MY GOSH, THAT’S HEIMO!
We had friends over for dinner on Sunday evening and my friend asked if I’d been watching the new series on TV called “The Last Alaskans.” He said…”well its on right now”…so we turned on the television and as the highlights were running I recognized Heimo!…”hey I know that guy!”…and I rewound the DVR and sure enough it was Heimo Korth who came to Alaska as a 19 year old around 1974 while I was living in Fairbanks.
I don’t recall exactly how he came to be one of the comrades in our camaraderie, but he showed up fresh out of Wisconsin in Fairbanks and bunked at one place or another within the group. Jerry my roommate (OH) worked as a carpenter and spent 3 months of the fall in the Brooks Range first as a packer and then as an assistant guide under his cousin Keith, who was a Registered Alaskan Guide and had an exclusive hunting area in the Brooks Range.

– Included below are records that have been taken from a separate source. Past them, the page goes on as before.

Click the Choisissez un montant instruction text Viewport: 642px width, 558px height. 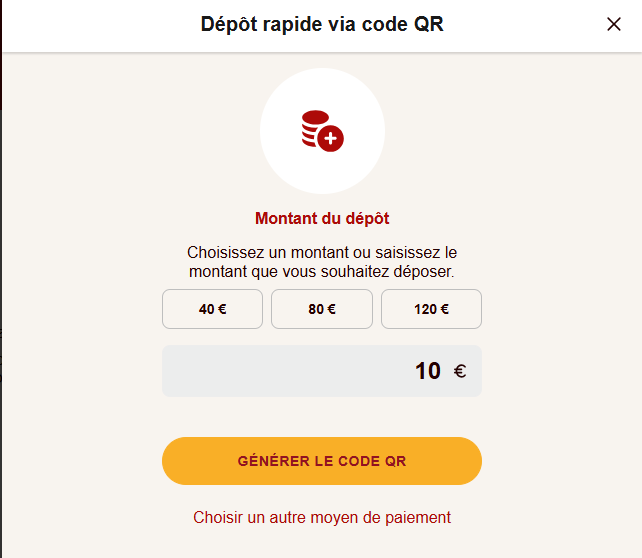[322, 262]
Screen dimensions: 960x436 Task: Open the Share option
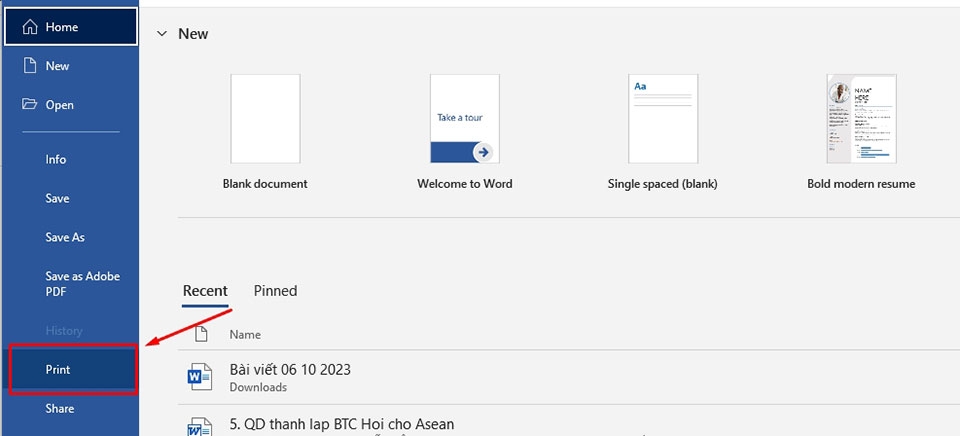59,409
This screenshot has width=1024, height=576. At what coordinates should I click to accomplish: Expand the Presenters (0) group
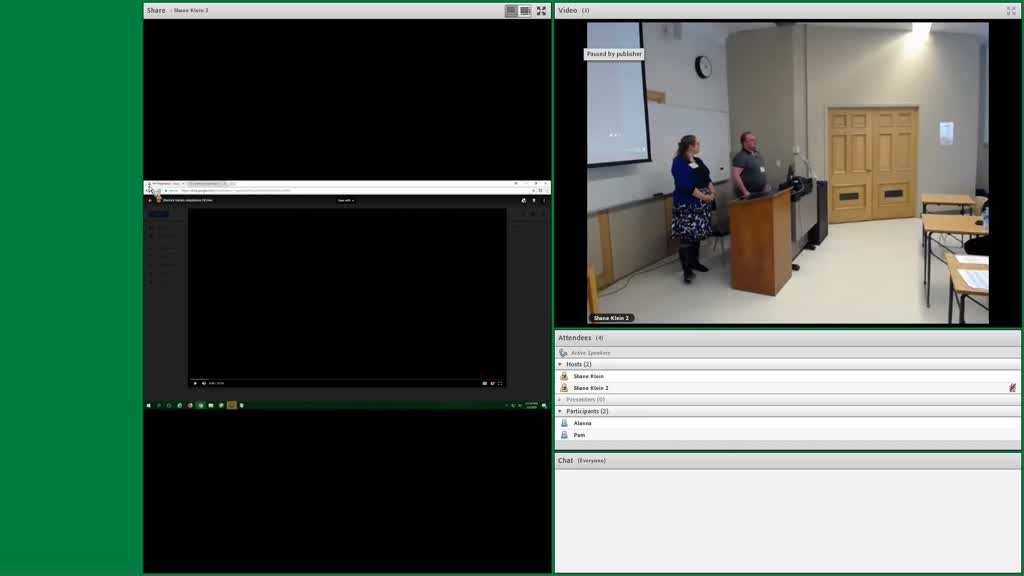[560, 400]
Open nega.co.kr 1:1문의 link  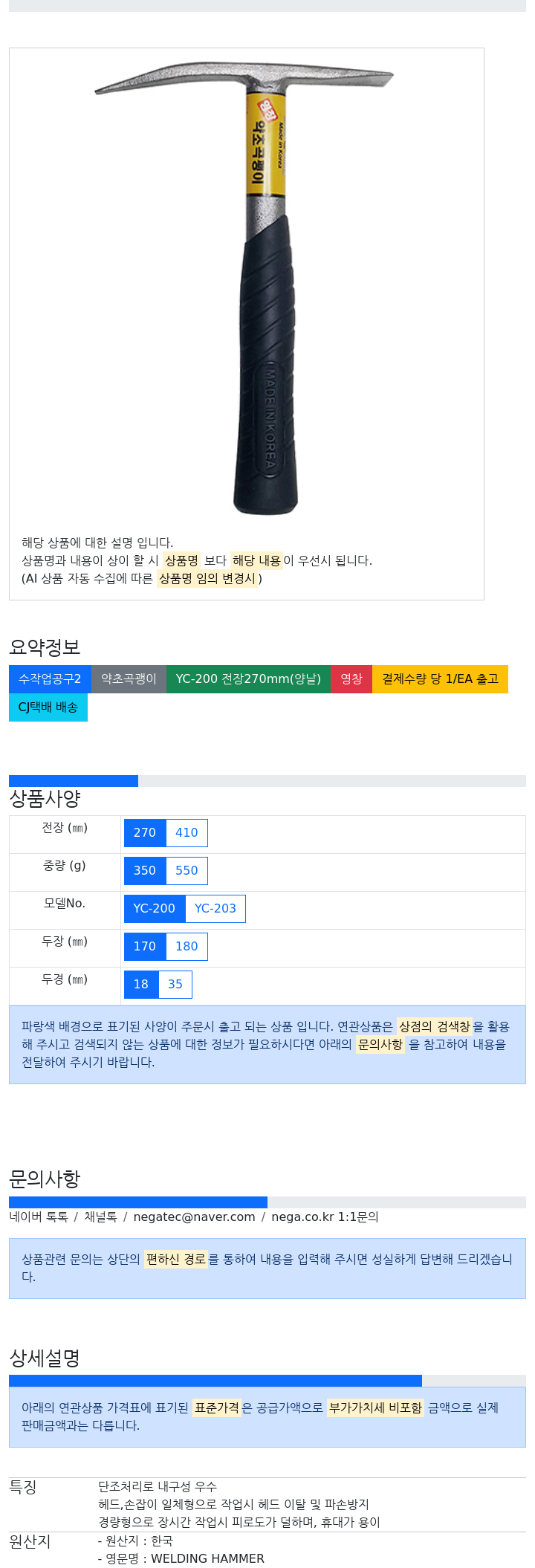coord(325,1217)
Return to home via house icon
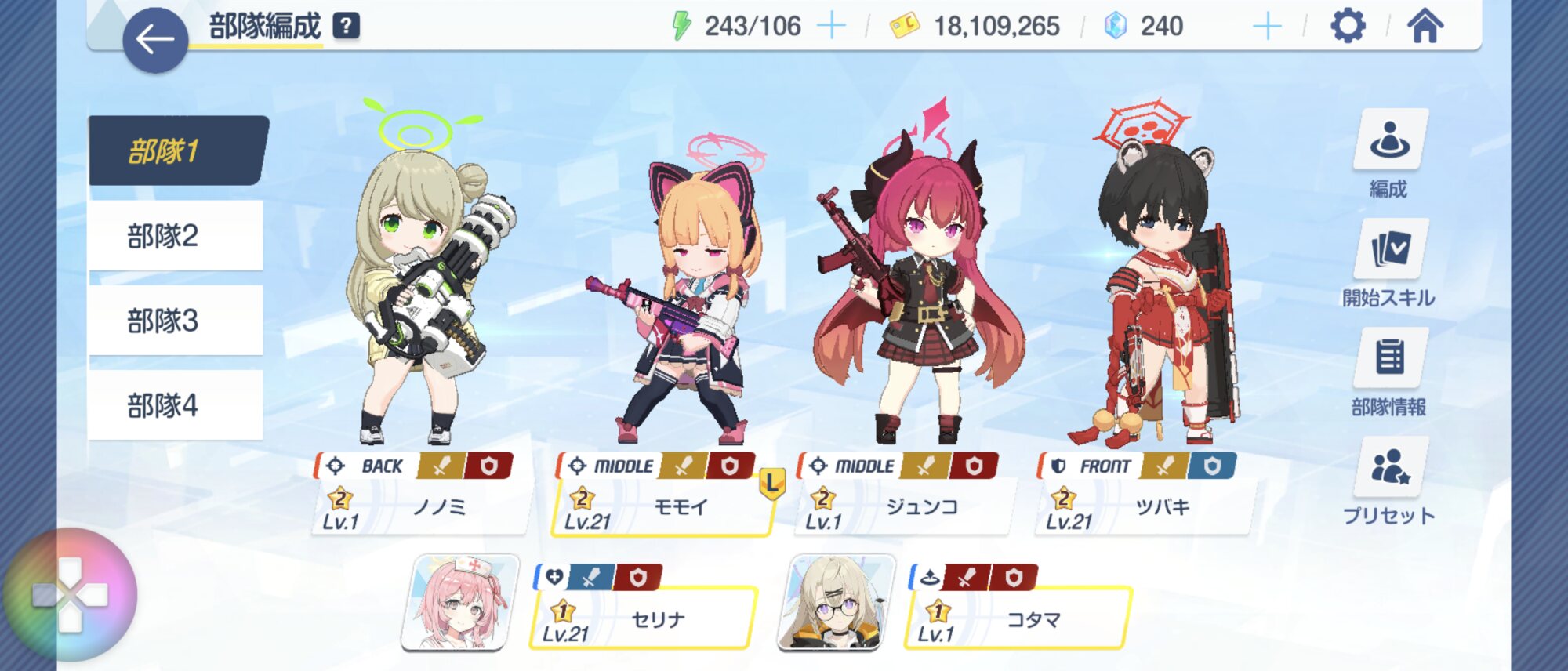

The hunters came from around the world to hunt with Keith and once the bush plane landed at base camp in the Brooks Range, everything was moved by man and back pack frame. Heimo was eager to get out into the bush and jumped at the opportunity to pack for Jerry’s cousin that fall.
I was more interested in canoeing in those days and each fall would make a major canoe trip on one many drainages of interior Alaska. I was around Fairbanks for the first few years of Heimo’s tenure and whenever he was back in town he would have remarkable tales of his “green horn” days living in the bush…he is fortunate to have survived and its been especially special for me to get reacquainted and learn of his success living off the land in Alaska’s remote interior these past 40 years since I’ve last seen him!
The year that we left Alaska I knew that Heimo had spent the winter on St. Lawrence Island with the Inuit in the community of Savoonga AK. Keith was married and lived there as well when he wasn’t guiding in the Brooks Range. Jerry and I had spent five or six weeks out there as well as a few years before when we framed a new house for Keith and his family.
Later I had heard that he had married a gal from there and they had moved to a trap line in NE Alaska. Since then I’ve lost track and its been really fun to see how he’s made out over the years. Its been especially fun to see that he is the same enthusiastic, good natured, and enjoyable person that he was back in the early 70’s! Way to go Heimo!
I did notice in one of the episodes he was using a new Arctic Cat snow machine for his trapline and that he was towing kind of a crappy plastic sled (in my opinion anyway). I’ve been thinking that maybe I should see about hooking him up with a dandy new Wooden Trapping Toboggan!…a likeable guy if there ever was one!